As you can see, CC doesn't delegate to class C which was implementing IFace and is a completely new implementation.

This is a very small part that I am displaying but the problem effectively is the same that I see a lot of duplication in terms of condition evaluation, exception handling, calling the correct implementation of the interface etc.

Though this is much better than trying to extend the existing interface but I was wondering if there is any recommendation to make it better in terms of future extensibility or OOPS pattern following.

5
  • 1
    Following (design) patterns is not a goal. Aug 12, 2017 at 0:16
  • The I for interface prefix thing you use in IFace is a c# thing not a Java thing and certainly not a good thing. Please limit its use to c#. Aug 12, 2017 at 1:58
  • An example of how you intend to use this code would help. Aug 12, 2017 at 3:06
  • The Chain of Responsibility pattern is not necessarily the best choice here; it's good when you already have a structure that is chain-like or hierarchical. (E.g., consider custom GUI controls - a window contains a panel, which contains a button. The user clicks the button, but its the window that receives the mouse event, and then forwards it down to the descendant controls until one of them handles it.) But here, it looks like you are imposing the chain structure artificially. Maybe you can simply use a Factory to create an instance of a concrete type depending on your conditions? Aug 12, 2017 at 14:31
  • Have you looked into using the Visitor Pattern instead?
    – ZeroOne
    Aug 20, 2017 at 22:52

1 Answer 1

1

Other than the change in the name of a private variable (a to b) AA is exactly the same as BB. CC is the same except for a pointless hardcoding of an exception that could have been done by changing the implementation of method1() on the chain member. Also if method2() isn't used by anything get rid of it.

You have a lot of duplication because you've created it pointlessly. AA does everything you need. Give it a better name and use it. Get rid of BB and CC.

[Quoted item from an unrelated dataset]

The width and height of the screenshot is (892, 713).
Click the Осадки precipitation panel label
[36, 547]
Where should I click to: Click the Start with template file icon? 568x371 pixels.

I was wondering if there is any recommendation to make it better in terms of future extensibility or OOPS pattern following

I recommend this change:

public class AA implements IChain {
    private IChain chain;

    private IFace a;

    Condition condition; //New code

    public void method1(Param param1){
        if (condition.thisConditionIsSatisfied(param1)) { //New code
            a.method1(param1);
        } else {
            chain.method1();
        }
    }

    public void setNextChain(IChain chain){
        this.chain = chain
    }

    public void setA(IFace a) {
        this.a = a;
    }

    public void setCondition(Condition condition) { //New code
        this.condition = condition; //New code
    }
}

This way the ONLY code implementation in this terribly named AA class is the chain of responsibility pattern. What it's checking, doing, or chaining is all something else's problem.